La diferencia entre ambos es lo que conviene entender primero. El CME CF Crypto Market Index incluye bitcoin y ether, es decir, incluye casi todo el peso del mercado. El CME CF Emerging Crypto Index los deja afuera, con lo cual queda como referencia del tramo restante, ese que los brokers vienen ofreciendo a sus clientes desde hace años sin ningún precio regulado detrás.
La mecánica de publicación va en dos capas. Las versiones en tiempo real, CRYPTORT y ECIRT, se calculan aproximadamente una vez por segundo. Las liquidaciones se publican poco después de las cuatro de la tarde en Londres, Nueva York y Hong Kong, todos los días del año, incluidos fines de semana y feriados bancarios. Un mercado que no cierra nunca, medido con tres cortes diarios heredados de mercados que sí cierran.
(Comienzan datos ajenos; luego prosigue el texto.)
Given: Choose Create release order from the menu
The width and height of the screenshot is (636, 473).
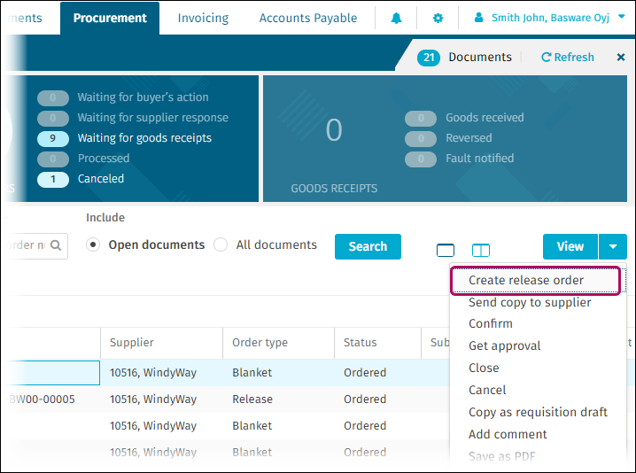Looking at the screenshot, I should [x=526, y=281].
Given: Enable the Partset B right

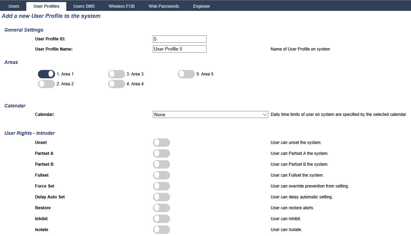Looking at the screenshot, I should click(x=161, y=164).
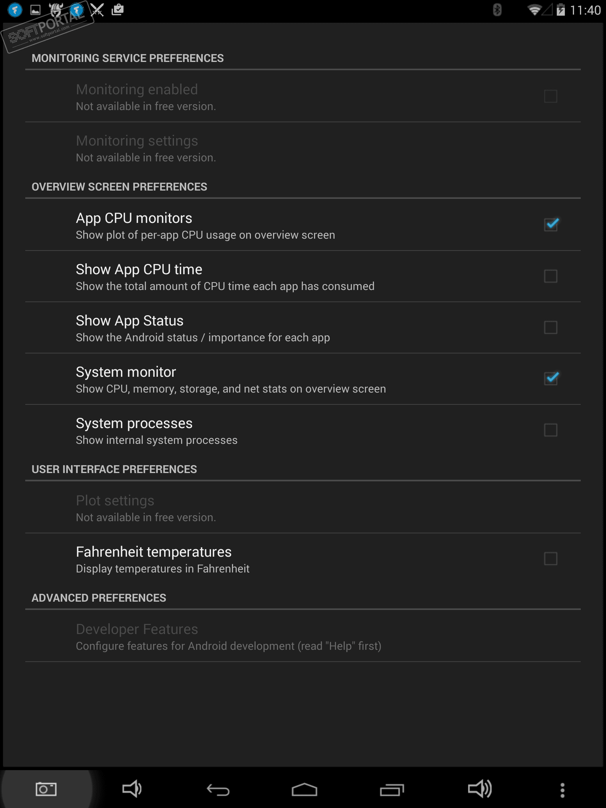Image resolution: width=606 pixels, height=808 pixels.
Task: Disable the System monitor checkbox
Action: 551,378
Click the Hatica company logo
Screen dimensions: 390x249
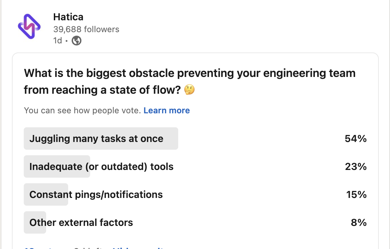(x=29, y=27)
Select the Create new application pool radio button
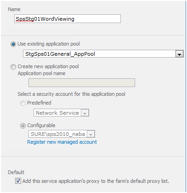The image size is (187, 193). 13,67
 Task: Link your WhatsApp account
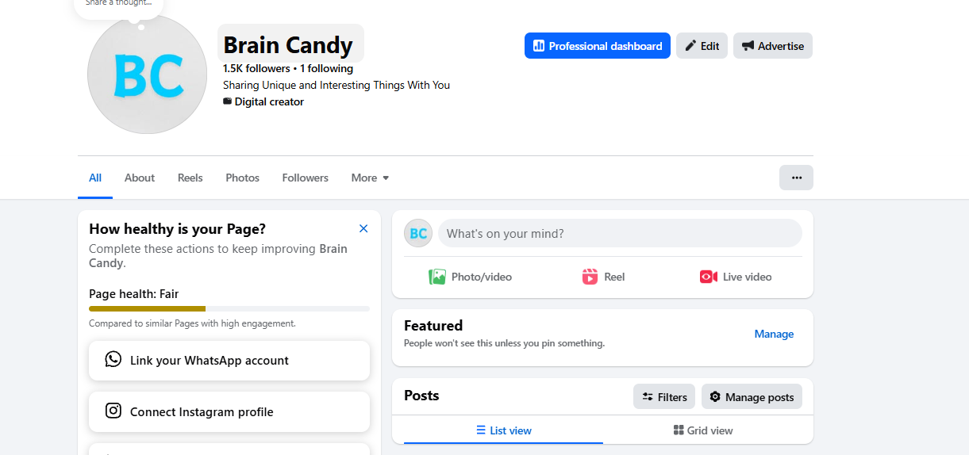(229, 361)
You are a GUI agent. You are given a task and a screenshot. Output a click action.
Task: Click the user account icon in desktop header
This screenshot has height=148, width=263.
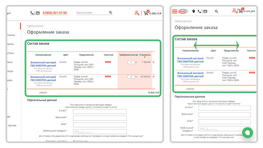pyautogui.click(x=137, y=13)
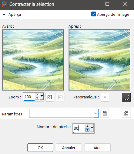Click OK to apply the contraction
Viewport: 134px width, 154px height.
40,148
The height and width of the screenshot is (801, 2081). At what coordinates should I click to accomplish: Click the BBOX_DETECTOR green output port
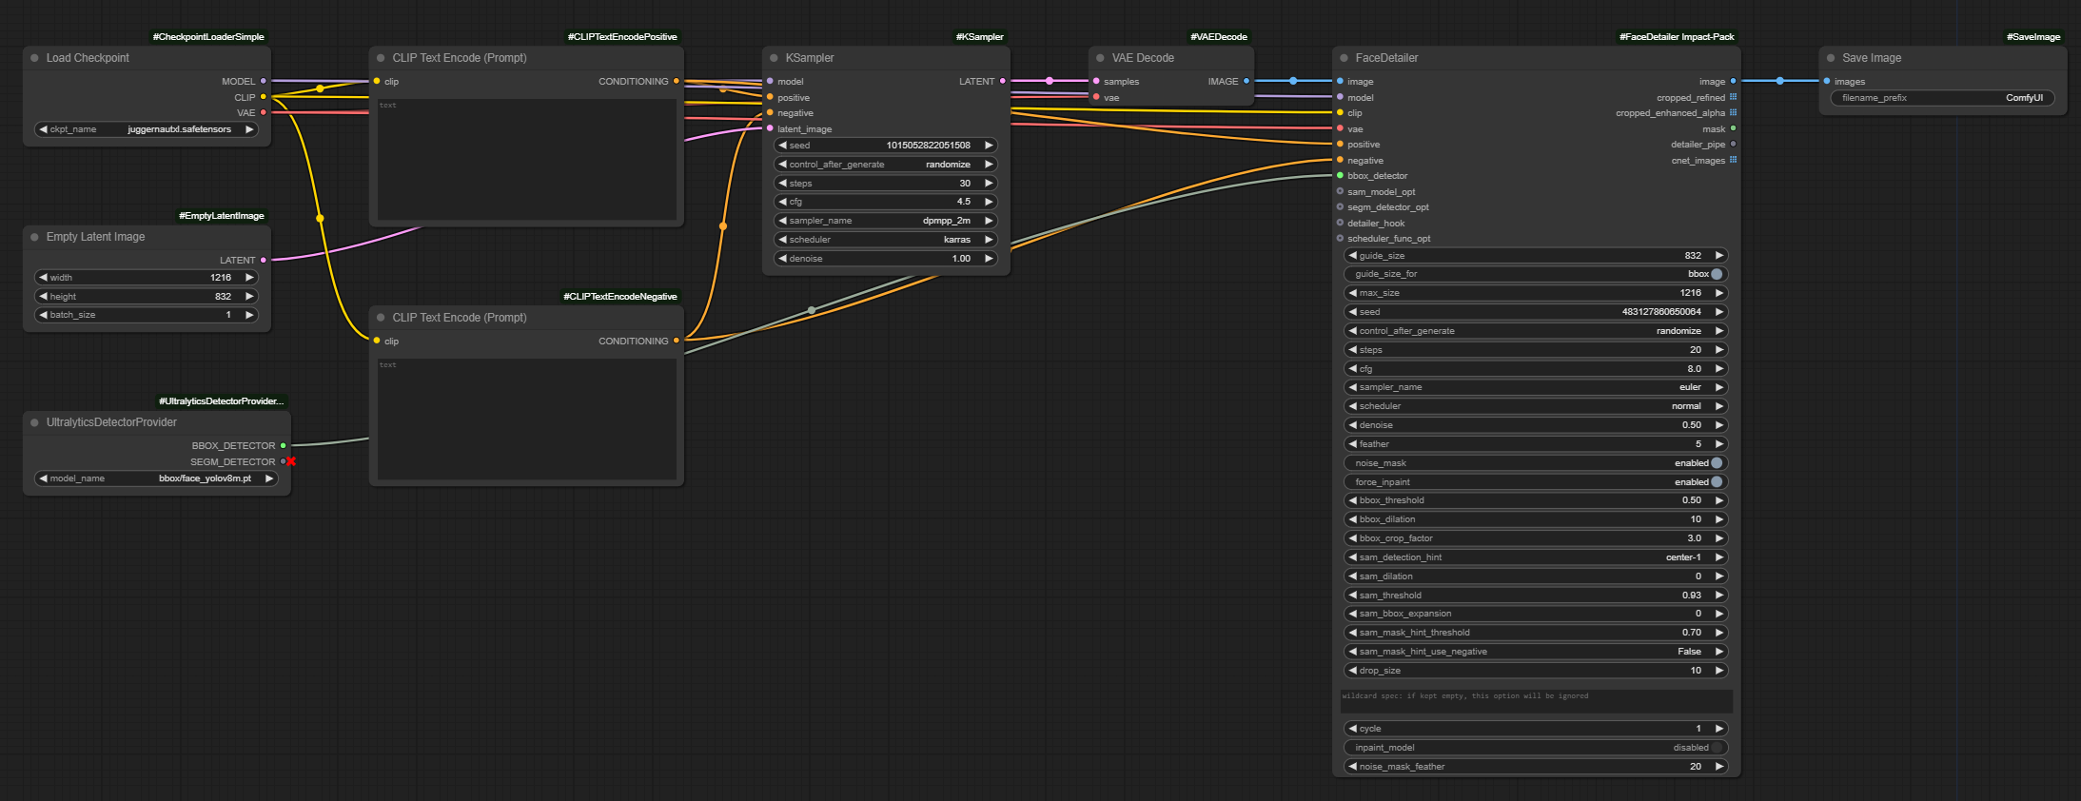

Los datos llegan por el feed CME CF Cryptocurrency Pricing, en los canales 213 y 214. El entorno de pruebas quedará disponible el 24 de agosto para quienes necesiten validar la integración antes del debut. El cálculo queda en manos de CF Benchmarks, administrador de índices regulado por la FCA británica, con un comité de supervisión integrado por CME Group, Nasdaq y la propia CF Benchmarks que revisa la metodología.
Los índices no se negocian ni liquidan nada, lo que deja el negocio en un solo lugar. Cualquier cliente que quiera consumir estos datos de mercado necesita firmar un Market Data License Agreement. Quien pretenda construir un producto sobre ellos necesita además una licencia de datos derivados. CME no está lanzando un producto de trading. Está ampliando el inventario de lo que puede facturar por suscripción.
Para un broker que ofrece CFDs sobre criptomonedas, la utilidad concreta aparece del lado de compliance y de producto. Hoy el precio que ve el cliente sale de la agregación que arma el proveedor de liquidez, con la metodología que cada quien define, sin nadie afuera que la audite. Un benchmark cripto regulado no cambia el precio de ejecución, cambia contra qué se puede comparar ese precio cuando alguien pregunta.
Los CFDs sobre criptomonedas llevan casi una década en las plataformas de la región, incluidas las de los brokers que atienden clientes en México, Chile y Colombia. En todo ese tiempo, la conversación sobre qué precio se usa como referencia quedó casi siempre puertas adentro. El tramo de altcoins es el más expuesto, porque ahí la dispersión entre exchanges es mayor y el cliente tiene menos con qué contrastar.
Vale la pena separar dos cosas que suelen mezclarse. Un índice de referencia sirve para valuar carteras, estructurar productos y medir desempeño; no dice nada sobre a qué precio se ejecuta una orden. La utilidad para un operador está en la primera columna, en poder mostrarle a una contraparte institucional o a un regulador una metodología que no escribió su propia mesa.
Nada obliga a nadie a usar estos índices. No hay contrato que los referencie, no hay regulador que los imponga, el costo de adoptarlos es una licencia más en el presupuesto de datos. Se vuelven estándar solamente si alguien con volumen decide cotizar contra ellos y el resto prefiere no quedar explicando por qué usa otra cosa.